One Who Forgets Hamelech Hakadosh by Rabbi Jachter

1998/5759

Introduction

 

            A common problem which arises on Rosh Hashana is that of one who forgets to recite  the bracha of Hamelech Hakadosh in Shmoneh Esrei.  We will survey this topic from the, Rishonim, Acharonim, to the late twentieth century authorities and outline the various opinions which have emerged over the centuries. 

 

Gemara

 

            The  (Brachot 12B) cites the opinion of Rav that during the Aseret Yemei Teshuvah we switch from saying "Hakeil Hakadosh" to "Hamelech Hakadosh."  Rashi explains that we make the switch "because on these days God reveals His majesty when He judges the world."  This parallels other tefilot of Rosh Hashana in which God's kingdom is a recurring theme.  Indeed, Rav Soloveitchik once commented to this author that Rosh Hashanah should be characterized as the Yom Hamlucha, the day of coronation of God as our King.  Hence, we emphasize God's kingship especially on Rosh Hashana, and throughout the Aseret Yemei Teshuvah.  The Gemara  then proceeds to record a debate between Rabba and Rav Yosef regarding the halacha if one forgot to switch the bracha and mistakenly uttered Hakeil Hakadosh during the Aseret Yemei Teshuvah.  Rav Yosef rules that one need not repeat Shmoneh Esrei if this happens.  However, Rabba rules that one must repeat Shmoneh Esrei.  The Gemara rules in accordance with the view that in case of error Shmoneh Esrei must be repeated. 

 

Rishonim and Shulchan Aruch

 

            Almost all of the Rishonim (e.g. Rambam, Hilchot Tefillah 5:12, Rif, Rosh 1:16, Ramban in the Milchamot Hashem) rule in accordance with Rabba.  This is hardly surprising in light of the fact that the Gemara explicitly rules in accordance with Rabba's view.  Moreover, the general rule is that the halacha follows Rabba in his disputes with Rav Yosef.  The Baal Hamaor, however, rules that one need not repeat Shmoneh Esrei if he mistakenly said Hakeil Hakadosh.  This ruling stems from the Baal Hamaor's unique understanding of this Gemara.  The Shulchan Aruch (Orach Chaim 582:1) rules in accordance with the consensus view that Shmoneh Esrei must be repeated if Hamelech Hakadosh was not recited.  Moreover, the Shulchan Aruch rules that if one is uncertain if he uttered Hamelech Hakadosh he must repeat Shmoneh Esrei. 

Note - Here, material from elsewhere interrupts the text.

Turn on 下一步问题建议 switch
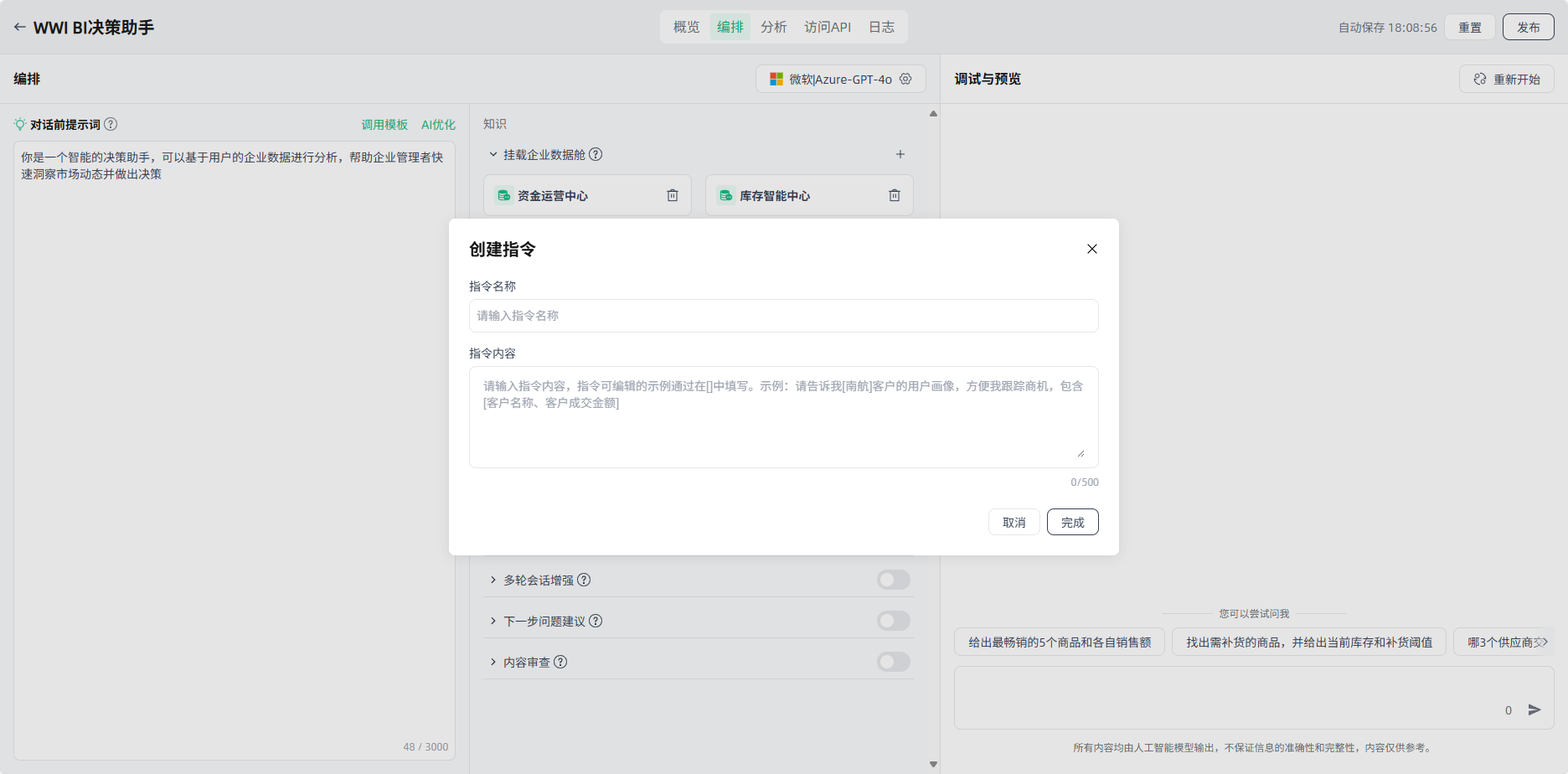Viewport: 1568px width, 774px height. 893,621
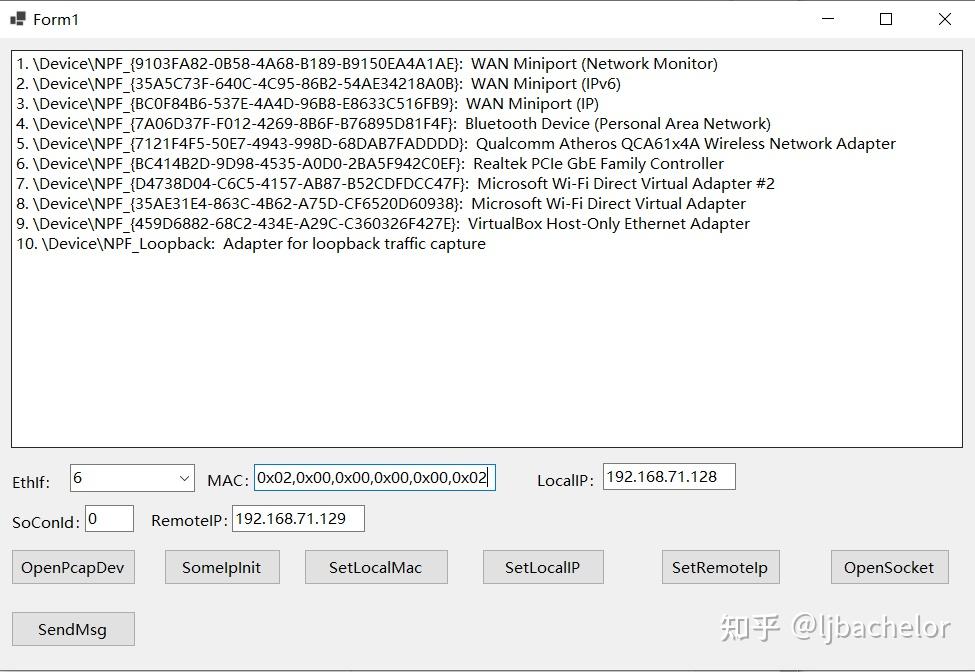The width and height of the screenshot is (975, 672).
Task: Click the LocalIP text field
Action: coord(666,476)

            The Mishnah Brurah (582:4) notes an important exception to this rule.  Citing the Teshuvot Mayim Chaim (O.C. 22), he presents the possibility that if one is uncertain if he recited Hamelech Hakadosh on Rosh Hashana and Yom Kippur but he recited the lengthy beginning of this bracha unique to Rosh Hashana and Yom Kippur, ____ __ ____, then he may assume that he properly concluded the bracha by saying Hamelech Hakadosh.  One should consult his halachic advisor for guidance if such a situation occurs since the Mishnah Brurah merely presents this approach as a possibility but does not definitively rule in accordance with this leniency.

 

The Approach of Rav Abele Pasvelirer

 

            The Chayei Adam (24:10) cites an interesting opinion on this issue in the name of Rav Abele Pasvelirer (Rav Soloveitchik mentioned in a shiur at Yeshiva University that Rav Pasvelirer was a member of the Beit Din of the Vilna Gaon).  This authority asserts that even if one knows with certainty that he omitted Hamelech Hakadosh on the evenings of Rosh Hashanah, he need not repeat Shmoneh Esrei. This authority believes that the omission of Hamelech Hakadosh during Maariv on Rosh Hashanah is identical to the question which arises with regard to omitting Yaaleh V'yavoh at Maariv on Rosh Chodesh.  Regarding the latter scenario, the Gemara (Brachot 30b) states in the name of Rav that one is not required to repeat Shmoneh Esrei.  The reason for this rule, states the Gemara, is that Beit Din does not sanctify the moon at night. Rav Pasvelirer argues that the same reasoning applies to one who forgets to recite Hamelech Hakodesh at Maariv during Rosh Hashanah, since Rosh Hashanah is also Rosh Chodesh.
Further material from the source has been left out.